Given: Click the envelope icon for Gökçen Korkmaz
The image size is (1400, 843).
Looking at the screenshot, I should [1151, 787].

==

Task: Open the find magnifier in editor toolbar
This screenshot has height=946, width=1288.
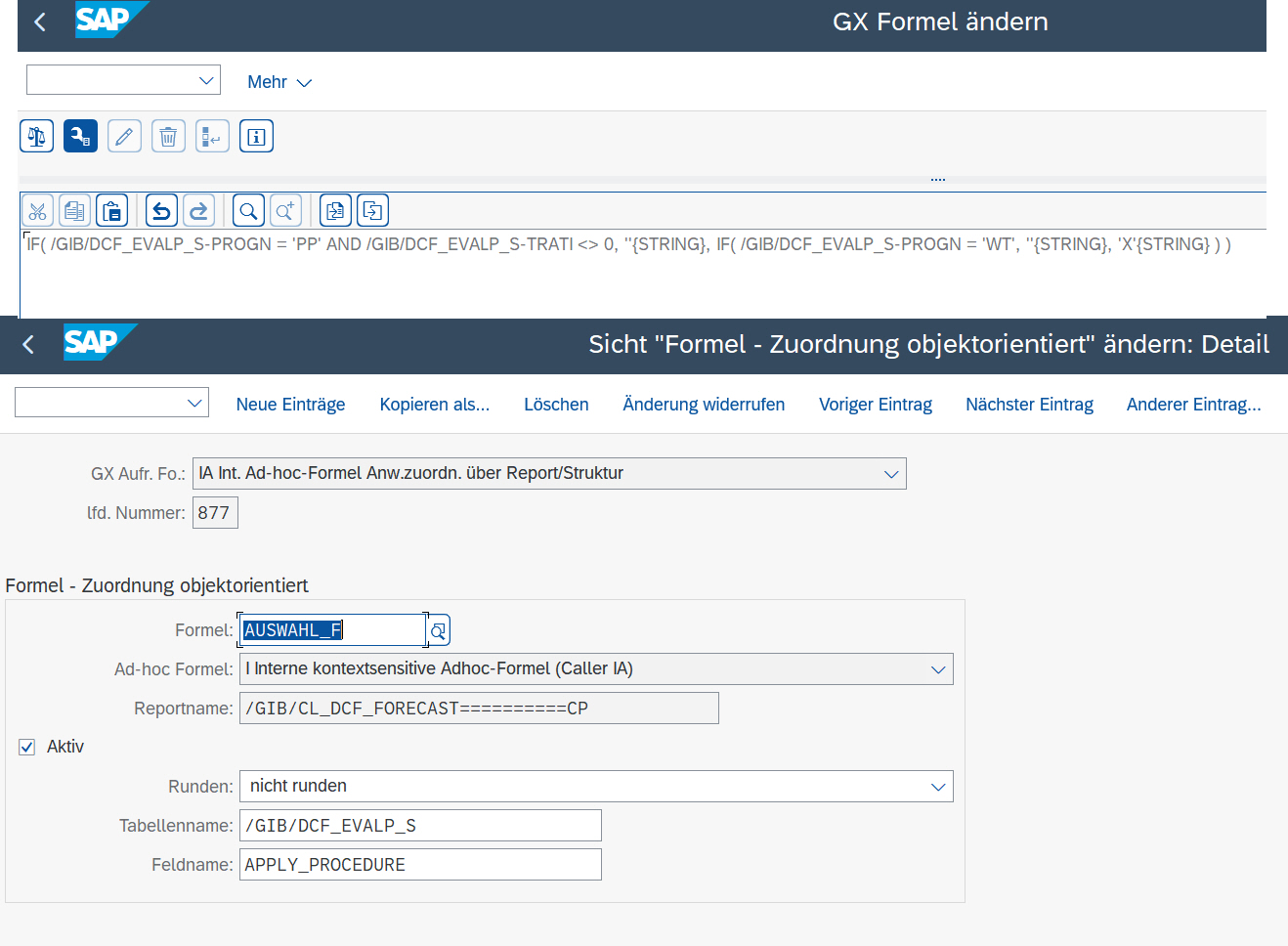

(What the task asks) Among the records above, extract exactly the lines from the line with "Task: Open the" to the line with "This screenshot has height=946, width=1288.", both lines included, and leave out the rest.

(Expected output)
Task: Open the find magnifier in editor toolbar
This screenshot has height=946, width=1288.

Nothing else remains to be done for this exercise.